OS/2 Celebrates 25 Years
Harry McCracken’s story (see 25 Years of IBM’s OS/2: The Strange Days and Surprising Afterlife of a Legendary Operating System) about OS/2 brought back a lot of memories. Seeing my picture in PC World magazine made me feel old — who is that young man? Bill Gates and I were both wearing purple shirts, but that was the only thing we had in common. OS/2 was a great product, but it failed in the end for many reasons that Harry described. From my perspective, the main thing that could have upped the odds for OS/2 would have been if we had tightly integrated the IBM hardware, software, and services that IBM had at the time. Unfortunately, there was a feeling of independence in the various divisions of the company; the PC Company, the Personal Sofware Products Division of which I was the vice president for marketing, the IBM Global Network, the amazing National Service Division of which I earlier was vice president for service business, the various industry vertical and marketing organizations of IBM, and the financial resources to put it all together.
“In May 1993, IBM released OS/2 2.1; like 2.0 before it, it was greeted as the version of OS/2 that might end the operating system’s underdog status. IBM’s John Patrick told PC World that even Windows devotees would switch to OS/2, since it multitasked better and crashed less.”
. . . from Harry McCracken’s story.
But, we did not put it all together. The Apple iPad and Mac are successful because Apple put it all together so that “it just works”. IBM had a similar potential with OS/2. Three researchers developed a Web browser called the Web Explorer. It was the best Web browser at the time. The ThinkPad had just been introduced a year earlier. IBM was the only vendor that could offer a PC with an operating system, a suite of Internet tools for surfing, email, and news reading, plus the IBM Global Network — all bundled on a ThinkPad. That was 1994 and IBM had it all and no other vendor was even close. Unfortunately, IBM, at the time, wanted each division to stand on its own. The PC division believed they could sell more PCs if they put Windows on them instead of OS/2. The OS/2 team wanted to make their software work with all the industry software, but the Lotus division wanted just their products on the PC. The industry vertical groups wanted to sell whatever kind of PC the customer wanted, IBM or others. The service division wanted to service any brand and give-up the exclusivity of great IBM service.
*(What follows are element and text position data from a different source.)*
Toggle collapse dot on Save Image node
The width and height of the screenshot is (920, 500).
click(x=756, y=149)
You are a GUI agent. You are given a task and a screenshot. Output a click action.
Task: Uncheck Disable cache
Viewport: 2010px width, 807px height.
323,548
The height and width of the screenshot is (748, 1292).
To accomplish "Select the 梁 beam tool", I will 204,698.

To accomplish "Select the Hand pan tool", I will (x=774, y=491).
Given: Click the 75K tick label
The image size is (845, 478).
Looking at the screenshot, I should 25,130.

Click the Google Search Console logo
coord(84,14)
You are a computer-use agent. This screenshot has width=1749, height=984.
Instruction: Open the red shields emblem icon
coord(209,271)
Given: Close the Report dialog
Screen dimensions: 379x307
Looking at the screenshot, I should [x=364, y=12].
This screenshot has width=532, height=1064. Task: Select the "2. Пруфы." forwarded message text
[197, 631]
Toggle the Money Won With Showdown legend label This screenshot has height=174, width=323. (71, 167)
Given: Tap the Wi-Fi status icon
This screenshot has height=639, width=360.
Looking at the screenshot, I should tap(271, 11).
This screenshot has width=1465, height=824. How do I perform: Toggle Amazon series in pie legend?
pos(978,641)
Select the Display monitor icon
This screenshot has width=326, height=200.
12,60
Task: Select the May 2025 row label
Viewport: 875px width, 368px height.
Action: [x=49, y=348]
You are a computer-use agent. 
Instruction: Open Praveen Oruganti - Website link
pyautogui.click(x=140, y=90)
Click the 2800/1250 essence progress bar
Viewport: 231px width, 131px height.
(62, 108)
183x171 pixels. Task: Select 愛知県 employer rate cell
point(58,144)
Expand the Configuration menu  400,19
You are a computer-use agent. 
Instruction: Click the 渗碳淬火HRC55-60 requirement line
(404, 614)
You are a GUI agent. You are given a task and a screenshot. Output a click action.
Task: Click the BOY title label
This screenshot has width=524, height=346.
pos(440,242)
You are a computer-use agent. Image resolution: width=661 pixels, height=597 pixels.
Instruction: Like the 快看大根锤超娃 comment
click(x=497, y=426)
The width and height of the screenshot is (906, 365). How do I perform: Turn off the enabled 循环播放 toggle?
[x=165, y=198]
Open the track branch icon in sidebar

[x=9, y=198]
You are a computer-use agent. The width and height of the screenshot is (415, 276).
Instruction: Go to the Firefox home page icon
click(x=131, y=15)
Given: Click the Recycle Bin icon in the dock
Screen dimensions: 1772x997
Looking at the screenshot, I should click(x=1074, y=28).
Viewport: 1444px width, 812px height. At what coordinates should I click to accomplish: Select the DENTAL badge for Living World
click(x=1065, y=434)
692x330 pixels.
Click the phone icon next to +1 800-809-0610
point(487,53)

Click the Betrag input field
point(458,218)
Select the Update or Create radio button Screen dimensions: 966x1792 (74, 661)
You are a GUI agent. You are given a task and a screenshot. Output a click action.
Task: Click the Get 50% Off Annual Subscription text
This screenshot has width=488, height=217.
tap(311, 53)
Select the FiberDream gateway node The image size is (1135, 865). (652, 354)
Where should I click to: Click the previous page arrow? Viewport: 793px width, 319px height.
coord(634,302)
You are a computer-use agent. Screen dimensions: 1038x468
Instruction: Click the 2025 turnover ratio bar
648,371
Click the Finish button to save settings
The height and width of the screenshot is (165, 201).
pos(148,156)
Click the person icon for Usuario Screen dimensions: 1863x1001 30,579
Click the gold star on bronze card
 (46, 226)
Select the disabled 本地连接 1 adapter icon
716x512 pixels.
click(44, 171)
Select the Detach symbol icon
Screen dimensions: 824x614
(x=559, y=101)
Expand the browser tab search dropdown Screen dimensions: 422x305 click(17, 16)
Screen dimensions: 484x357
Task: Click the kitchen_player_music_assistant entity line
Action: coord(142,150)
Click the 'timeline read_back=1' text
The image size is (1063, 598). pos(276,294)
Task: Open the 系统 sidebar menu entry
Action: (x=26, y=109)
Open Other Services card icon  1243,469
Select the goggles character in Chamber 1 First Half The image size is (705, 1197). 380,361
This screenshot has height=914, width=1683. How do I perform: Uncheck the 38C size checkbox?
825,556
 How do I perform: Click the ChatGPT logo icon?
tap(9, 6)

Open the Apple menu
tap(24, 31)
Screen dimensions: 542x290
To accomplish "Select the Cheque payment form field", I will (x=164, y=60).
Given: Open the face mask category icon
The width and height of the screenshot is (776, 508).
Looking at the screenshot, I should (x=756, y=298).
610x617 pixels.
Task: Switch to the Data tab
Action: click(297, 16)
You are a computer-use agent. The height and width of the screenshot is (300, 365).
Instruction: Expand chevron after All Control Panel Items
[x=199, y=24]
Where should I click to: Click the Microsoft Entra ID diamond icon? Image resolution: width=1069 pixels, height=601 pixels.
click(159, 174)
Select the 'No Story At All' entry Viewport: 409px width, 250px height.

While Apple had one brand, IBM had multiple brands, each with its own advertising agency, that did not leverage the strength of one of the greatest brands of all times — IBM. When Lou Gerstner took control, the company came back together again, but unfortunately, it was too late for OS/2. If you like technology history, read Harry’s story. He did a great job in pulling it together. In my basement, I have a collection of OS/2 hats on the wall. My grandchildren ask me, “Pop-pop, what is OS/2?”